Compost is an integral part of every garden operation. I have a small, urban garden and even though I’m an avid composter I don’t get a lot of compost each season. Not enough to fully cover every bed. This is why I also plant cover crops in the fall to build my soil.
However, I still believe compost is the key to good gardens. First of all, it’s free. Literally. It is your waste, not going to the curb, but to your back yard. Simply set aside all your plant based scraps and find a place to put them. It doesn’t have to be some fancy container, it can just be a pile. I actually advocate a pile because it is so much easier to turn, use and fill.
That, is my freshly turned pile. I add in leaves which help provide carbon for the disintegration process. The way I do compost at the moment is that I have two piles. The fresh pile that I add to daily, and the aging pile. Each fall and spring before and after the growing season, I put the aging pile on my beds and then I turn the fresh pile over to where the aging pile was…the fresh pile becomes the aging pile and is filled with oxygen and leaves. Then I begin a new fresh pile.
Last year was my first year gardening here. My soil was rough. Really rough. Compacted, hard, crumbly and devoid of nutrients. Going straight from lawn to a garden is not an immediate success. Throughout the growing season I piled on mulch, manure, compost soil around the plants. I knew this wouldn’t fix the compaction but it would give me a head start for winterizing and would be beneficial for my cover crops.

◇ ◇ ◇

## TO DO:
a - In the composting passage, list every word or phrase the writer uses to describe the soil in the sentence that begins "Compacted, hard."
b - Answer these questions from the composting passage:
(i) What else does the writer plant in the fall to build the soil?
(ii) What do the leaves added to the pile provide?
(iii) How many compost piles does the writer keep at the moment?
c - Write out the composting passage from "Compost is an" to "use and fill.".

◇ ◇ ◇

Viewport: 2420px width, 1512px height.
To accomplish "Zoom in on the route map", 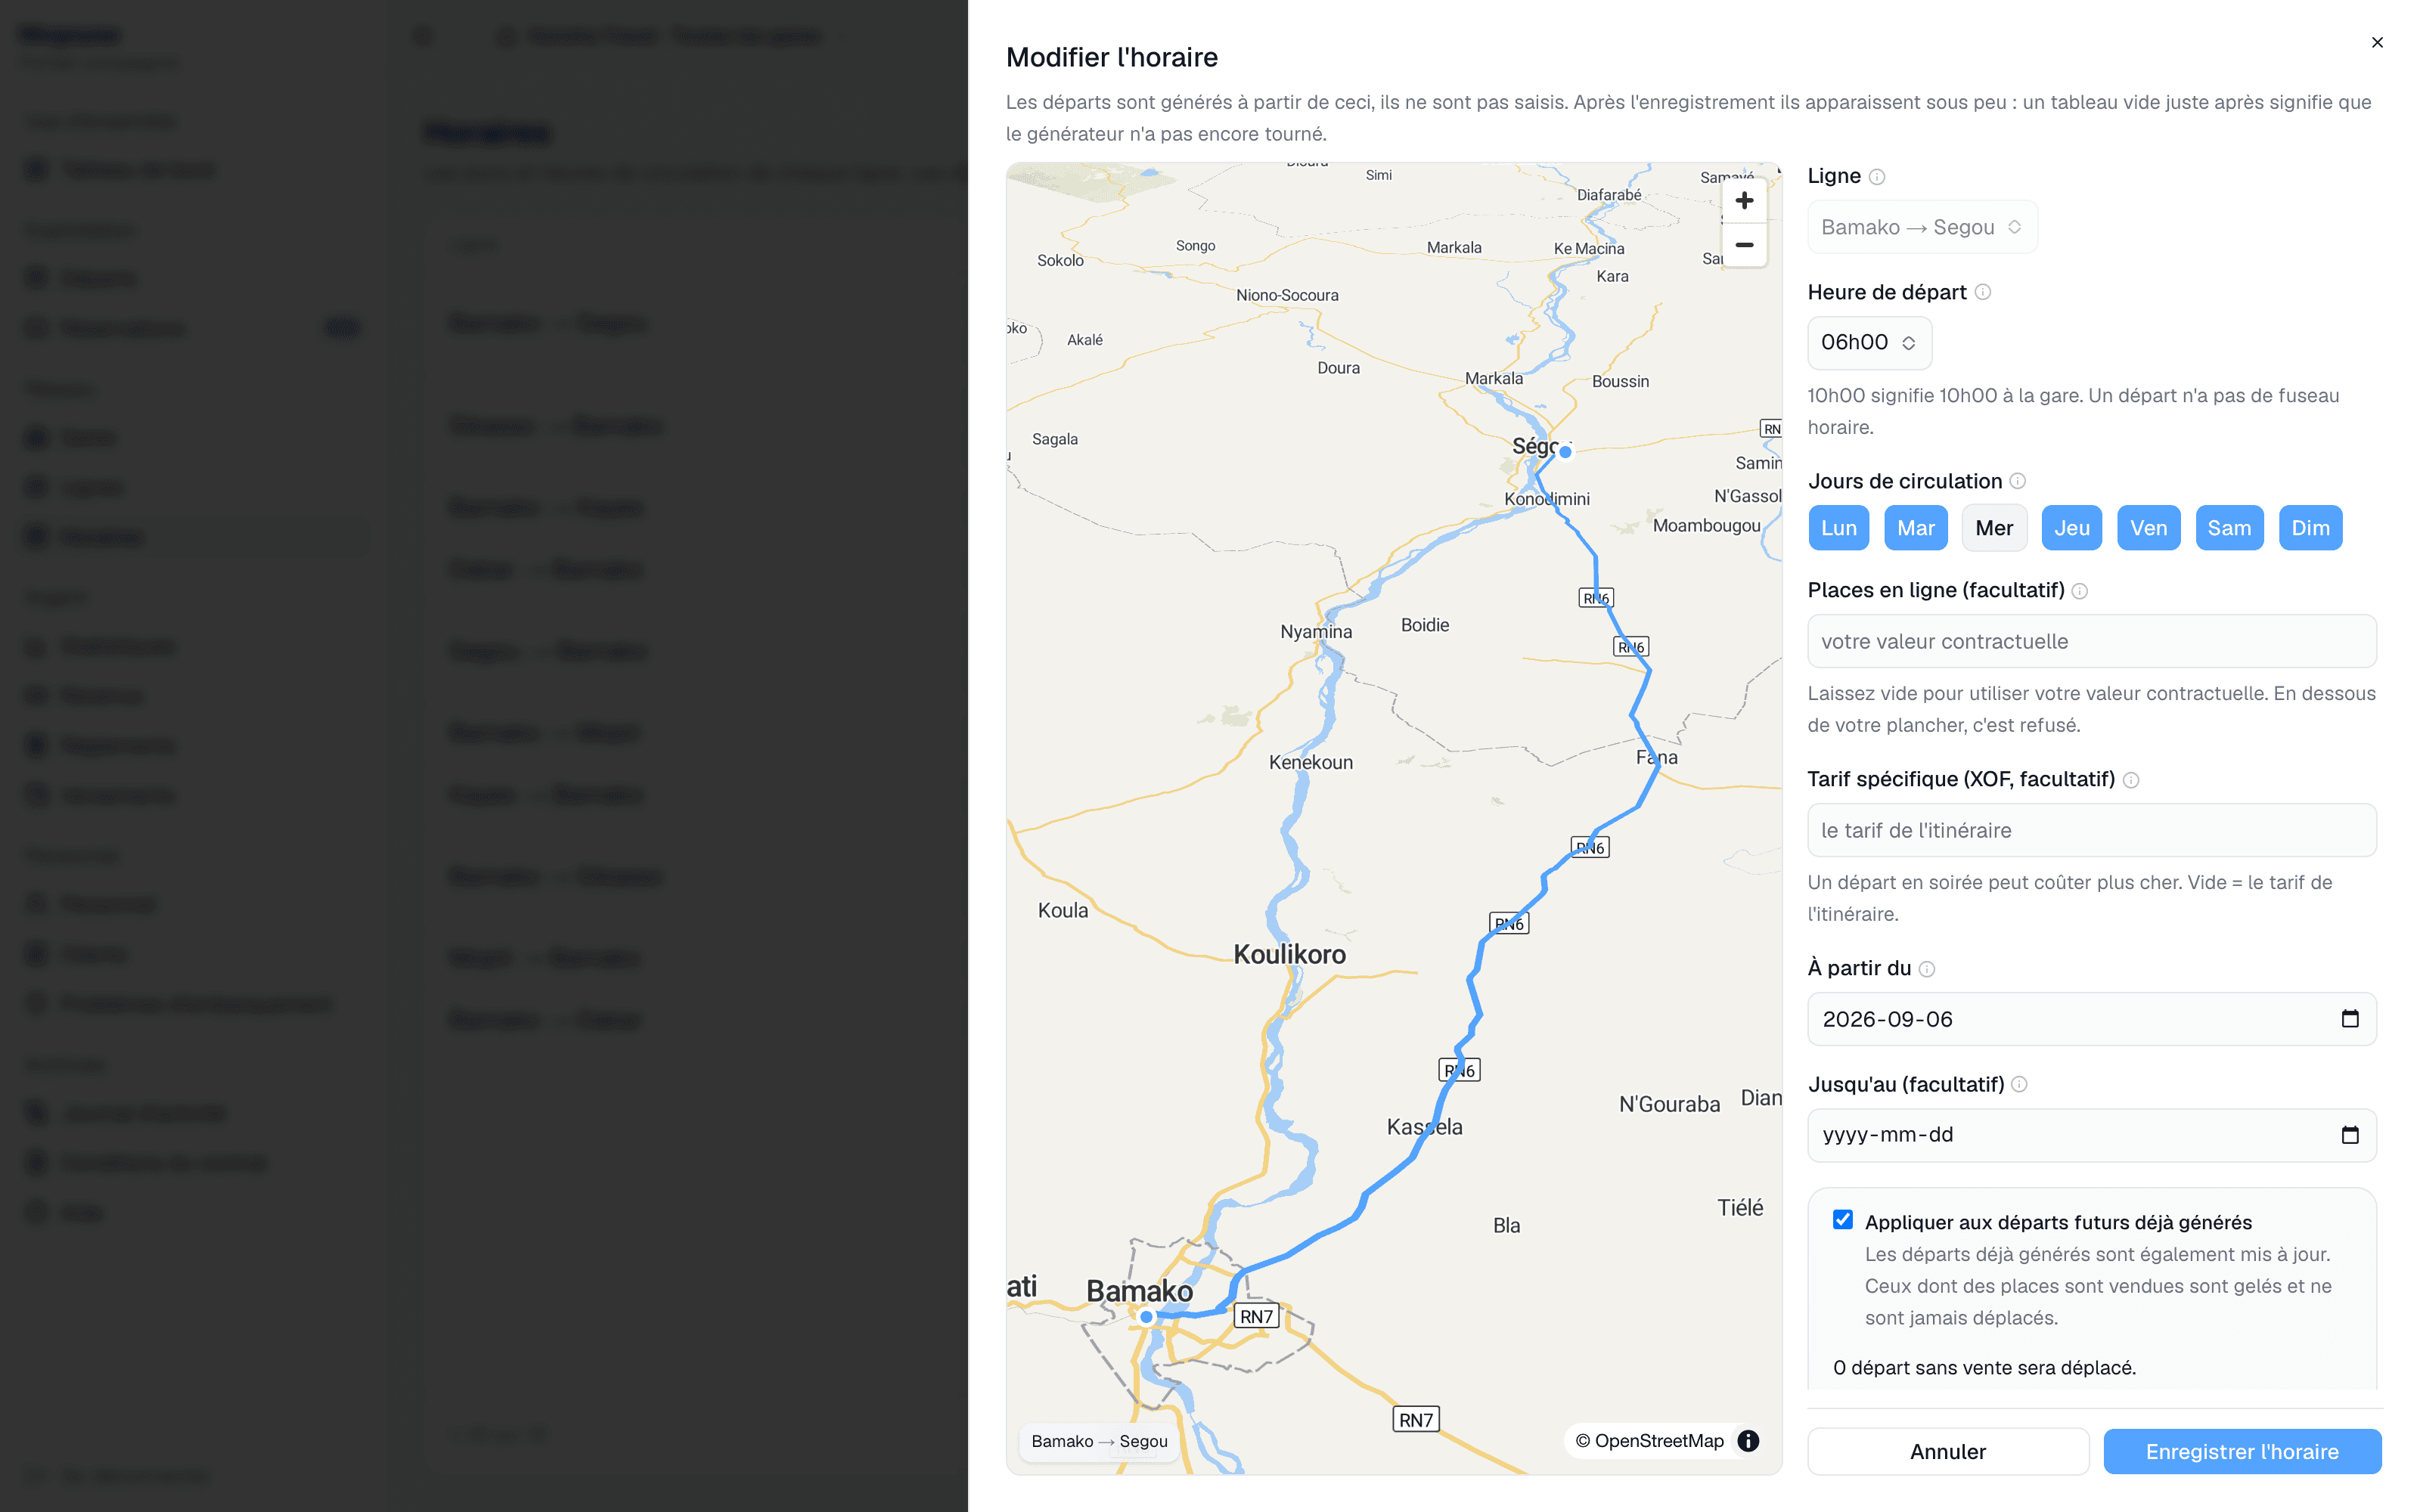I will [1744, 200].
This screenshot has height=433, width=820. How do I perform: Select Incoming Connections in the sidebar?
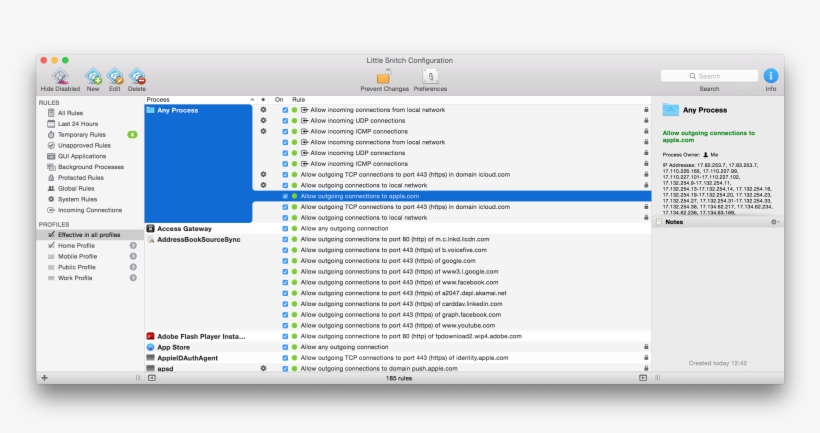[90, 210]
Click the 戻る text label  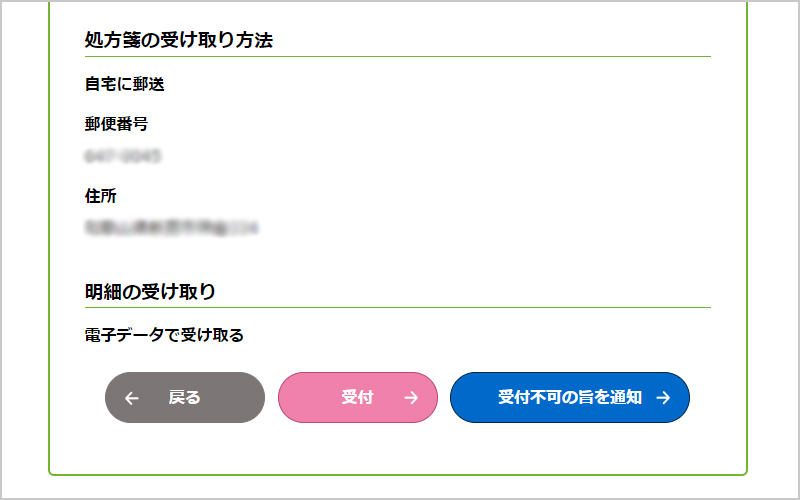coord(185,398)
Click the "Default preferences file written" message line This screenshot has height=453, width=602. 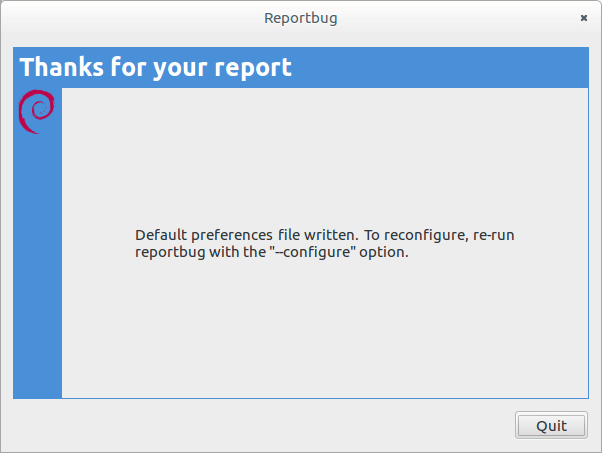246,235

◇ ◇ ◇

## TASK SOLUTIONS:
a -
compacted
hard
crumbly
devoid of nutrients

b -
(i) Cover crops.
(ii) Carbon for the disintegration process.
(iii) Two.

c -
Compost is an integral part of every garden operation. I have a small, urban garden and even though I’m an avid composter I don’t get a lot of compost each season. Not enough to fully cover every bed. This is why I also plant cover crops in the fall to build my soil.
However, I still believe compost is the key to good gardens. First of all, it’s free. Literally. It is your waste, not going to the curb, but to your back yard. Simply set aside all your plant based scraps and find a place to put them. It doesn’t have to be some fancy container, it can just be a pile. I actually advocate a pile because it is so much easier to turn, use and fill.